» Set exercise
Rewrite the material from the line with "MATERIALS. (92) (139, 341)" to the line with "For Students (1006, 91)", swapping "Punch" for "Hole" and leaving everything else the same.

═══ Data provided

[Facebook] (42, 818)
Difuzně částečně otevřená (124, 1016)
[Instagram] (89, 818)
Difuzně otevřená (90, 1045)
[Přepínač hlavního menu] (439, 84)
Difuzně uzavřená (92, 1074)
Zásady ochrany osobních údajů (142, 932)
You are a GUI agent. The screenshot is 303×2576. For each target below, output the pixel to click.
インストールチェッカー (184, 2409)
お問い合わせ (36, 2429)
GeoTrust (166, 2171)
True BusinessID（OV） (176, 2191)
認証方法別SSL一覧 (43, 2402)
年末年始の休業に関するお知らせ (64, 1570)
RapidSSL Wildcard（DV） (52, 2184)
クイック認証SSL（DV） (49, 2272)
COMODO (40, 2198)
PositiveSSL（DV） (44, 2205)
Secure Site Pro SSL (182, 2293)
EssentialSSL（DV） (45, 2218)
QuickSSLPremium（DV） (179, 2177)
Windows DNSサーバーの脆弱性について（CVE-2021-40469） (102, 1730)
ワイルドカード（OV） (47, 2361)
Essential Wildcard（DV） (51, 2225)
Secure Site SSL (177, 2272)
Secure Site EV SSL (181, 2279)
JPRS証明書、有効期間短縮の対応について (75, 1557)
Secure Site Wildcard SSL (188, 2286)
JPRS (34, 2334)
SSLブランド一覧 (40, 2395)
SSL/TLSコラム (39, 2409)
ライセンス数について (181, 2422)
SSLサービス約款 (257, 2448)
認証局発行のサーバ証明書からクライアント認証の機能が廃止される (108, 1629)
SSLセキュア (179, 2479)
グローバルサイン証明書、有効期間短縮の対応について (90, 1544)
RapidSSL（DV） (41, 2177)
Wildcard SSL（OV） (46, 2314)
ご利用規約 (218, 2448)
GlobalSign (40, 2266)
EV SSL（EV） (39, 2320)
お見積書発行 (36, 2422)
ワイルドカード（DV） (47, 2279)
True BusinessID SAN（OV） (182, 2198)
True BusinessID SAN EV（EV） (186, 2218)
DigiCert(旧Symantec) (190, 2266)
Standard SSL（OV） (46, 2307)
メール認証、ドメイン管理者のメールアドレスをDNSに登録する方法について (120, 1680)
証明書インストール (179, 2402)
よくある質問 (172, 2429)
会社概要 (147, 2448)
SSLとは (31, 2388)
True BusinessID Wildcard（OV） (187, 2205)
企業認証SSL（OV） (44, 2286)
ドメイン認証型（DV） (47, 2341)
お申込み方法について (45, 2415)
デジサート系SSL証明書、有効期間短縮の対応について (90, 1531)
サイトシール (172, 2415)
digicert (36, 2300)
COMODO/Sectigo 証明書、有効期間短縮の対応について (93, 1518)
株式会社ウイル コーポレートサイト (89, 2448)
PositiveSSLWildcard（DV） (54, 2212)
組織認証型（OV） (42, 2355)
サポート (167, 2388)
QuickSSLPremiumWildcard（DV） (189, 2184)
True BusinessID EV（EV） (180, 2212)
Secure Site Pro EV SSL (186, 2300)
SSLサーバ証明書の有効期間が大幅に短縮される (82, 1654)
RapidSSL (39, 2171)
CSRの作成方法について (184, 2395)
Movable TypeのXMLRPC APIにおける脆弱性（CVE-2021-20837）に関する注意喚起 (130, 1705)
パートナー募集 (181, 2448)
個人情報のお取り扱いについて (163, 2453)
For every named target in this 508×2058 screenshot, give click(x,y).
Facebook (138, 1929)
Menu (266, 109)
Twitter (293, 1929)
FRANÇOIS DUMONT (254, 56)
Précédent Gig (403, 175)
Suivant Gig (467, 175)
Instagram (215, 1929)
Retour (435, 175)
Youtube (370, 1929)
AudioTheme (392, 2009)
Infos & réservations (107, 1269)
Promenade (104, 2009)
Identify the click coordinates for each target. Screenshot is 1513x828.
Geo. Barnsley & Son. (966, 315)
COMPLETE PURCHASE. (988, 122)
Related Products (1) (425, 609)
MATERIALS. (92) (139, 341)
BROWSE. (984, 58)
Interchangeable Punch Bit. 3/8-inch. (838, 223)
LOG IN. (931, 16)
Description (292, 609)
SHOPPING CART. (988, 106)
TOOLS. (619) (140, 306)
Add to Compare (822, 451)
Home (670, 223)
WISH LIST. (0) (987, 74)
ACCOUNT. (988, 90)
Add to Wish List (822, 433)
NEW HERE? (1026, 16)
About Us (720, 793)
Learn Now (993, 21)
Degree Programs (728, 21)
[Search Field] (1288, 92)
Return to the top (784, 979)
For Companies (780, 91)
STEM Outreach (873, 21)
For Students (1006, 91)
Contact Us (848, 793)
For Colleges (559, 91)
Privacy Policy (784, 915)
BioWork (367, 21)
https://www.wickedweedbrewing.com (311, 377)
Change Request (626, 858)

══════

» Problem solution
MATERIALS. (92) (139, 341)
BROWSE. (984, 58)
Interchangeable Hole Bit. 3/8-inch. (838, 223)
LOG IN. (931, 16)
Description (292, 609)
SHOPPING CART. (988, 106)
TOOLS. (619) (140, 306)
Add to Compare (822, 451)
Home (670, 223)
WISH LIST. (0) (987, 74)
ACCOUNT. (988, 90)
Add to Wish List (822, 433)
NEW HERE? (1026, 16)
About Us (720, 793)
Learn Now (993, 21)
Degree Programs (728, 21)
[Search Field] (1288, 92)
Return to the top (784, 979)
For Companies (780, 91)
STEM Outreach (873, 21)
For Students (1006, 91)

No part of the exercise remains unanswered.